Fly-by-night IT firms fleece gullible job-seekers

Employment

A BTech graduate from a reputable engineering institution in Chennai, Mosin was under pressure to find employment after his peers landed jobs in the IT sector while he worked for a non-IT firm. So much so Mosin did not hesitate to pay Rs 90,000 to an unknown recruitment consultant to secure a job with a Bangalore-based company, learning later that the consultants had shared the money with the company.

“They assured me they would train us in JAVA-J2EE, PHP and other web development programming languages,” said Mosin, 23, son of a shoe seller in Chennai, who was among 27 employees cheated by the bogus firm.

They had paid between Rs 50,000 and Rs two lakh to get the job with the company, which is also said to have fired several employees and gone for fresh recruitments.

“The offer letter mentioned Rs 1.50 lakh as our CTC (cost to the company) and we would have a take-home of Rs 11,000. We worked with them for two months, when they had no trainers and seemed to have no projects.”

Keeping Mosin and others for just two months without training, work, or the agreed salary, the company shut shop this week when frustrated employees demanded their salaries.

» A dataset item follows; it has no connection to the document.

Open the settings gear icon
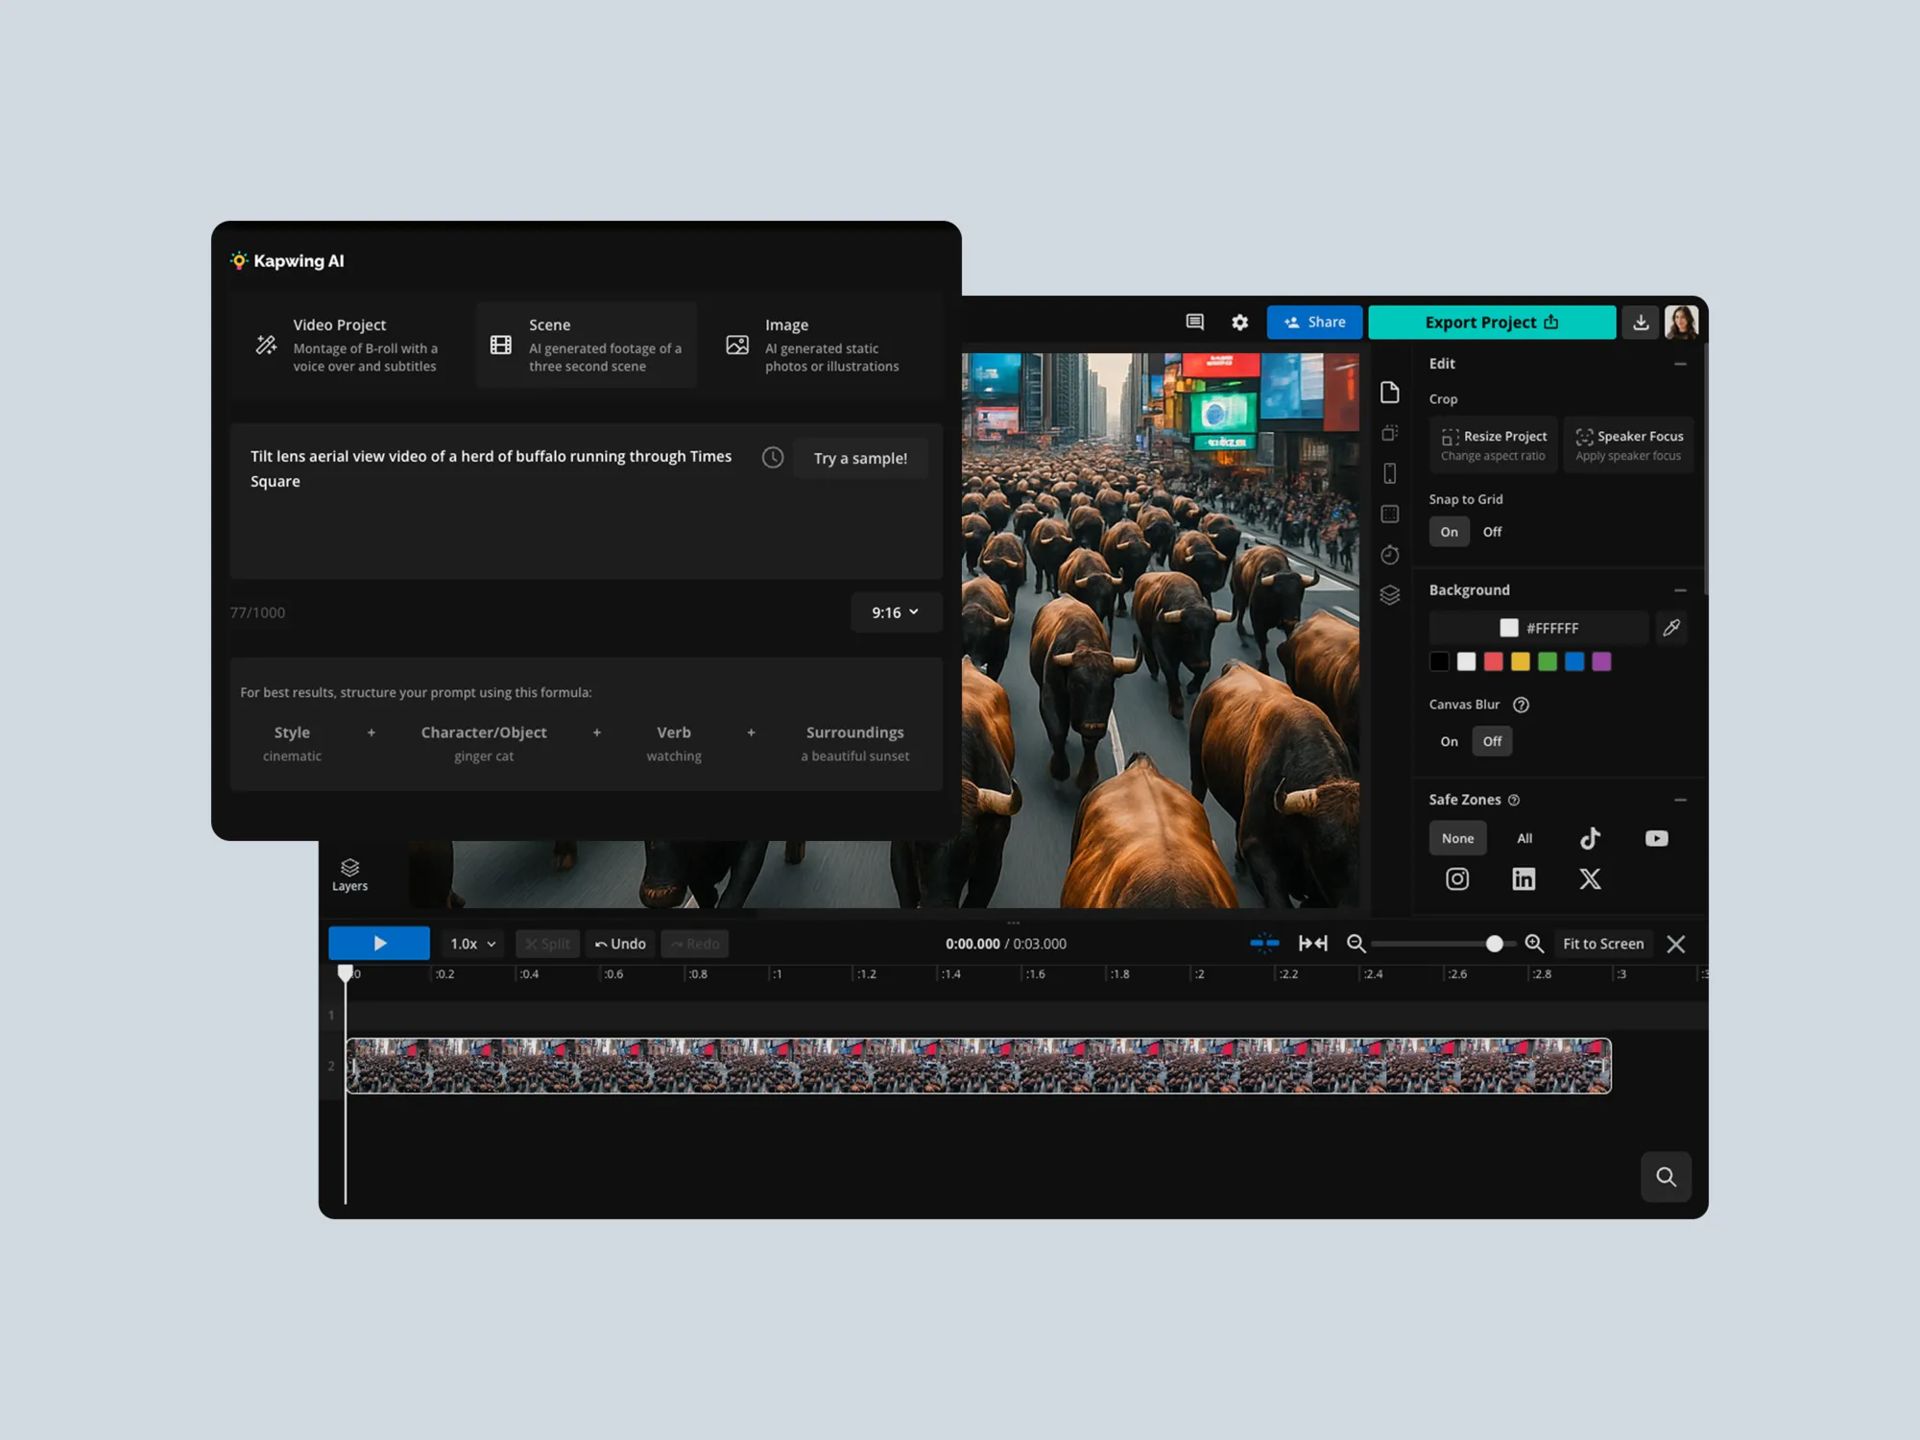The image size is (1920, 1440). pos(1240,322)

Assuring the employees that their salaries would be paid soon, the managing director of the company employed goons to chase away the obstinate recruits who occupied the company premises sensing the management was buying time to flee.

Even more frustrating for the staff was the fact that the company was holding onto their qualification certificate, the only valuable they had with them. Attempt by the police to work out a compromise between the employees and the management came to nothing as the management failed to turn up for the meeting last Thursday.

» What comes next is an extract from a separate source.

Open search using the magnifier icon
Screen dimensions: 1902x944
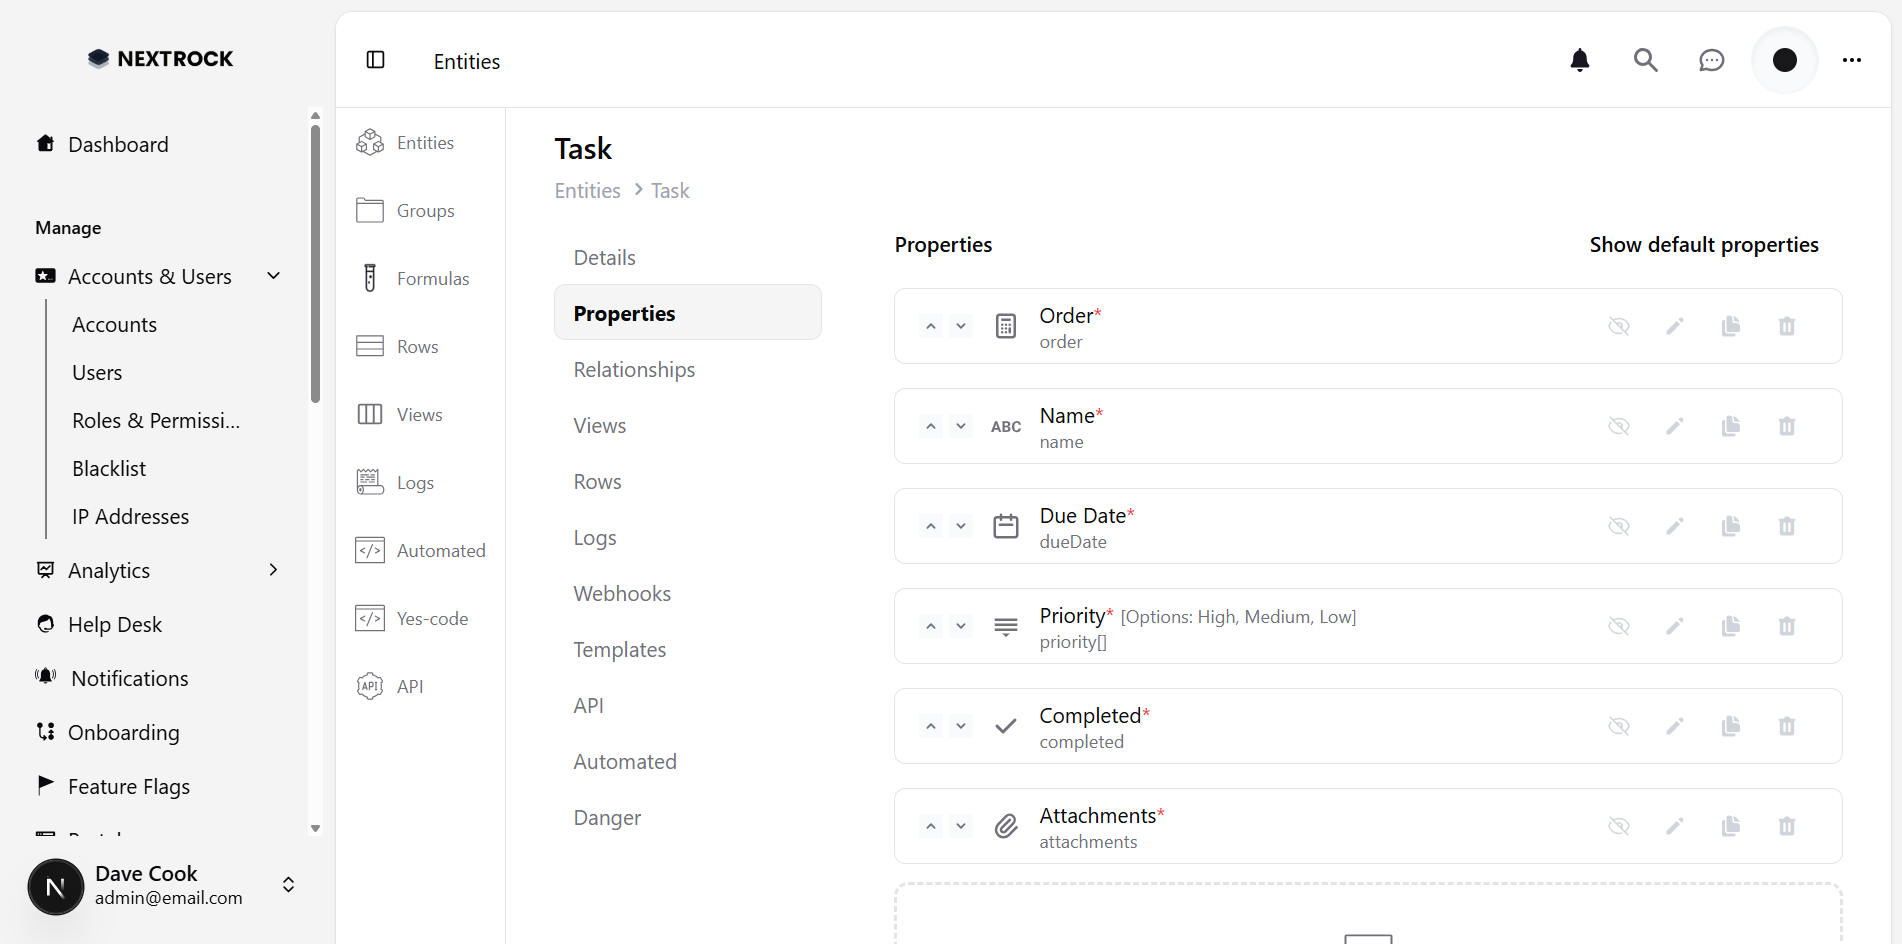click(1646, 60)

“This’s the second such incident in recent times, where unemployed graduates from the economically disadvantaged backgrounds had been cheated of their deposit money,” said a member of the IT and ITES Employees Centre (ITEC), an IT professional support group.
150 people cheated

In all, nearly 150 unemployed technical graduates and freshers from engineering colleges have been cheated in recent scams.

“They have technical qualification, are mostly from rural or semi-urban background, have little or no communication skills and are under enormous pressure from family and friends to find a job. To them, promise of a job often sounds attractive,” said another ITEC member.

“Fraudsters conveniently point to the ‘industry practice’ of signing bonds (for a deposit) by IT firms recruiting students from campuses. So most of them don’t hesitate to pay up smaller amounts to join the so-called start-ups. Companies also don’t follow due diligence in hiring and firing people, which unfortunately become a precedence for fraudsters,” an ITEC member said.

“We’ve been telling fresh graduates to find out more about the companies and those posing as recruiters,” the member said. “It’s helpful sometimes to ask for the credentials of the supposed HR executive who hands them offer letters. Students and unemployed graduates should not hastily hand over qualification certificates and depo­sits and must realise it would only make a bad situation worse,” ITEC members said.

On the other hand, they also feel that the government and industry body NASSCOM must ensure unemployed technical graduates are not cheated by frauds. “There has to be standard processes and procedures in campus recruitments,” they said.

”The government must also ensure stricter laws and justice for the victims so that the mostly lower middle-class and rural-based technical graduates do not suffer this way.”